Serebral Korteks, Beyin Sapı ve Omurilik Motor Nöron Etkinliğini Değiştirir / Tamamlar

 

Karmaşık motor hareketlerin düzenlenebilmesi ve ince hareketlerin eyleme geçirilebilmesi serebral korteksin motor alanlarından doğan kontrol sinyallerine bağlıdır. Bu buyruklar iki yolakla iner: Kortikobulbar lifler, yüz kaslarını kontrol eden beyin sapı motor çekirdeklerine, kortikospinal lifler, gövde ve ekstremite kaslarını kontrol eden spinal motor nöronlara uzanır. Ayrıca, serebral korteks, inen beyin sapı yolaklarına etkiyerek, spinal motor etkinliği de dolaylı yoldan etkiler.

 

Serebral Korteks, Spinal Motor Nöronları Doğrudan ve Dolaylı Etkiler

 

          XIX. Y.Y.ın sonunda, Gustav Fritsch ve Eduard Hitzig, korteksin elektriksel uyarılması ile karşı tarafta hareketlerin ortaya çıktığını keşfetmiştir. Primat kortikal yüzeylerinin sistematik uyarılması ile, frontal alanlarda, gövdenin somatotopik haritası oluşturulmuştur. Ayrıca, kortikal kol veya bacak alan lezyonları, bunlara uyan servikal ve lumbal düzey omurilik akson dejenerasyonuna yol açmıştır. Bu da somatotopik alanların, omurilikteki beklenen hedeflere uzandığını göstermiştir. Primer motor korteks, presantral girustaki Brodmann 4tedir. Premotor alan Brodmann 6da da bazı motor haritalar tanımlanmıştır. Bu kortikal alanlardan kalkan aksonlar (yakl. 1 milyon kadar) kalın kortikospinal yolakta omuriliğe seyreder. Bu liflerin 1/3ü, 4ten, 1/3ü 6dan, kalanı da somatoduysal korteksten (3, 2, 1) – ki kaynağı arka boynuz olan aferent bilginin iletiminden sorumludur - doğar.
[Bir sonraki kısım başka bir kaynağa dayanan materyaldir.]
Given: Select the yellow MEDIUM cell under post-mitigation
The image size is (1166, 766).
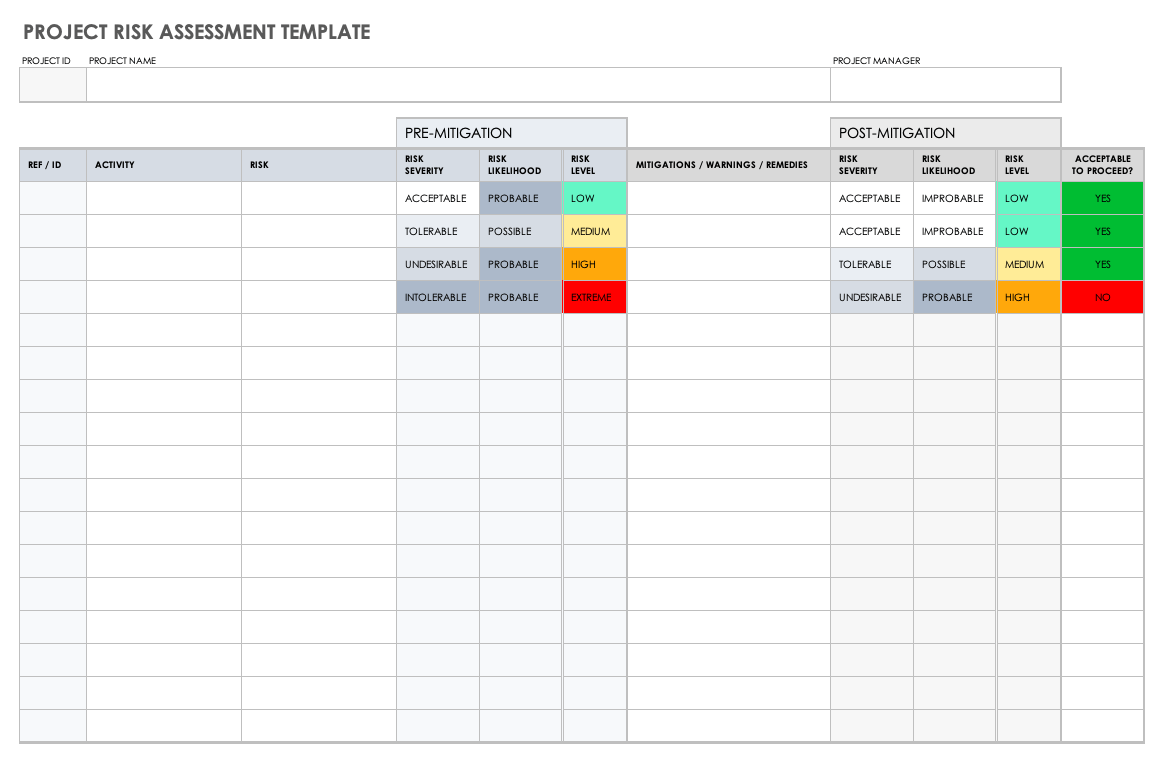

          Kortikospinal lifler, kortikobulber liflerle birlikte, kapsula internanın arka ayağından geçerek ortabeyin ventral bölümüne ulaşır. Ponsta, daha ince demetlere ayrılarak pontin çekirdekler arası bağlantılar yapan yolları oluşturur. Sonra, bulbusta yeniden gruplaşarak piramisi (ventral yüzde) oluşturur. Kortikospinal yolakların %75-80i, bulbus-omurilik kavşağında, orta hattı geçip, çaprazlaşır. Bunlar, dorsolateral kolon içinde aşağıya iner; lateral kortikospinal yolağı oluşturur. Düz inen lifler (%20-25) ise, ventral kolonları oluşturur (Şekil 33-15).

 

Şekil 33-15

 

 

          Lateral ve ventral yolaklar da, beyin sapının lateral ve mediyal yolakları gibi, omurilik gri maddesinin hemen aynı bölgelerinde sonlanır. Lateral kortikospinal yolak, ağırlıklı olarak, ön boynuz lateralindeki motor çekirdeklerde ve zona intermedialis aranöronlarında sonlanır. Bu yolak, iki yanlı, ventromediyal hücre kolonuna ve bunlara komşu zona intermediyalis bölümlerine projekte olur. Aksiyal kas motor nöronları bu bölglerde yeralır.

 

Serebral Korteks, Kortikobulbar Yol Aracılığı ile Beyin Sapı Motor Nöronlarına Etkir

 

          Kafa ve yüz kaslarını kontrol eden kortikobulber lifler, beyin sapı motor ve duysal çekirdeklerinde (kranyal sinirler) sonlanır. İnsanlarda, kortikobulbar lifler, trigeminal, fasyal ve hipoglosal çekirdeklerin motor nöronları ile monosinaptik bağlantılar kurar. Trigeminal motor çekirdekler ve fasyal çekirdekler, her iki hemisferden projeksiyon alır. Yüzün üst bölümündeki kasların motor nöronları, iki hemisferden de eşit sayıda lif alırken, yüzün alt bölümündekiler, daha ağırlıkla karşı taraftan lif alır. Sonuç olarak, bir taraf kortikobulbar hasarı, karşı taraf alt yüz kaslarını olumsuz etkiler. Göz hareketleri farklı bir sistemle kontrol edilir.

 

Motor Korteks Hem Kortikal Hem de Subkortikal Girdilerden Etkilenir

 

          Korteksin motor alanlarına temel kortikal girdiler, prefronral, paryetal ve temporal asosiyasyon alanlarından kalkar, çoğunlukla, premotor ve süplemanter motor alanlarda odaklaşır. Ancak, primer duysal korteks ile primer motor kortekse de girdiler gelir. Diğer kortiko-kortikal girdiler, karşı hemisferden kalkar, korpus kallozumdan geçer; bunlar, iki hemisferdeki tıpkı alanları biribirine bağlar. Sağ ve sol parmak temsilleri kolllozal lifler almaz ve bu nedenle, birbirlerinden bağımsız işlev görürler. Daha ileride de görüleceği gibi, temel subkortikal girdiler, talamustan gelir. Talamusun motor düzenlenme ile ilgili girdilerini ise, bazal gangliyon ve serebellumdaki farklı çekirdeklerden ayrı yollarla gelen lifler oluşturur.